20 thoughts on “Our so-called “Revolutionary” Sports

  • Touche Nick!

  • Mr MacD, If you’re going to pour beer over those with ‘incorrect political opinions’ then you’re going to look pretty strange dousing yourself with any Bucanero that you may find.
    I would be happier to simply drink mine. Waste not, want not.
    Sport and Arts it shall be…….

  • Yes, the Brownlee brothers took gold and silver medals in the Triathalon of the 2012 London Olympics. Alistair had also won the gold four years earlier, along with world championships. It was he who assisted his brother.

    The answer to the Rugby question, is K J F Scotland (known as Kenny), who played at full back, right wing, centre and fly half (equivalent of quarter back) in addition to being the kicker for the British Lions.

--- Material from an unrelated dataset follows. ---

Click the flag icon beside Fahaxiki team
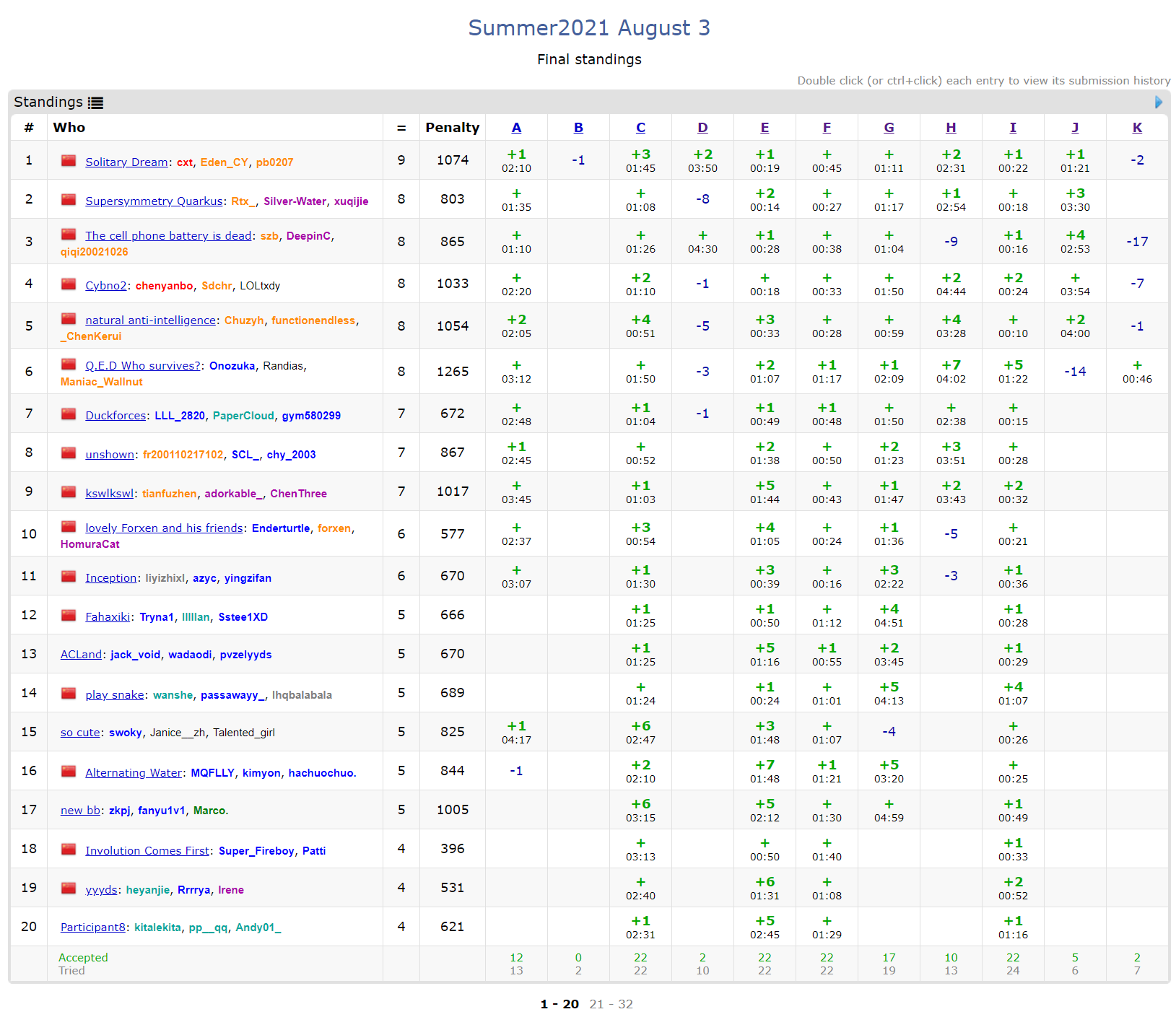Image resolution: width=1176 pixels, height=1030 pixels. pos(69,616)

    Few now recall that it was Kenny, who decided that rather than kicking the ball from a fixed position with a direct run and using the toe, it would be more effective to take a curving run-up and use the instep of the foot. That was not only then adopted in Rugby Union, but in Rugby league and American football – changing that aspect with kickers now slotting them over the bar with regularity.

    Kenny was only 5′ 9″ in height and weighed 165 lbs. He oozed talent.

    With regard to Tefilo, that is how I always heard him referred to. The whole of Cuba mourned his loss.

    If perchance we ever meet in Cuba, then let the conversation centre on sport and possibly the arts! I don’t wish to have to pour good beer over your head because of your incorrect political opinions! I assume that we can somehow find some Bucanero!

  • A-Ha !
    You see Mr MacD, we do agree on some things!!
    I was most sorry when the great Stevenson died. He was only 60. (He was one of those Cubans that was always referred to by his surname). As I have said, I heard various things about him in Havana. Maybe this was partly due to him being from Oriente. You know how Habaneros can be about Orientales.
    Apart from that he really was an absolute national hero. I’m very pleased for you that you had the chance to meet him and are able to report his well being at that time.

    And yes, it’s always wise to stay off the topic of politics. It causes endless disputes.

    I’m afraid I’m no expert on Rugby but I have heard of the Brownlea Brothers.
    I recall that one of them famously helped his injured, limping brother over the line to complete a race. Proper true sporting spirit huh?

  • No Nick, although a Cuban he was able to afford the paladar and had good clothes. Although a living legend in the sporting world, he was quite modest to talk to. Nice slow smile and his handshake was firm but not over powerful. Neither of us mentioned politics. When introduced, my initial comment was that it was a privilege to meet such a great Cuban. It was, and remains so.

    I was fortunate in attending a school that has produced some world class athletes – you may for example being a Brit, remember the Brownlee brothers – and sportsmen, and in student days I represented the university at both Rugby and swimming. I first played against London Scottish when only seventeen years of age. ln my long ago Rugby days, I had the pleasure of playing with and against some legendary players, but virtually without exception like Tefilo, they were modest about their achievements.

    As a challenge to you, can you name the only Rugby player in history to play in four different positions for the British Lions? At Club level I had the pleasure of being his vice-captain. Imagine playing every week with such a talent. That too like meeting Tefilo, was a privilege.

    Another factor which I know you will like, is that politics seldom reared its ugly head. But ever increasing levels of professionalism has I think changed that. Sadly, now never a sports page appears without it.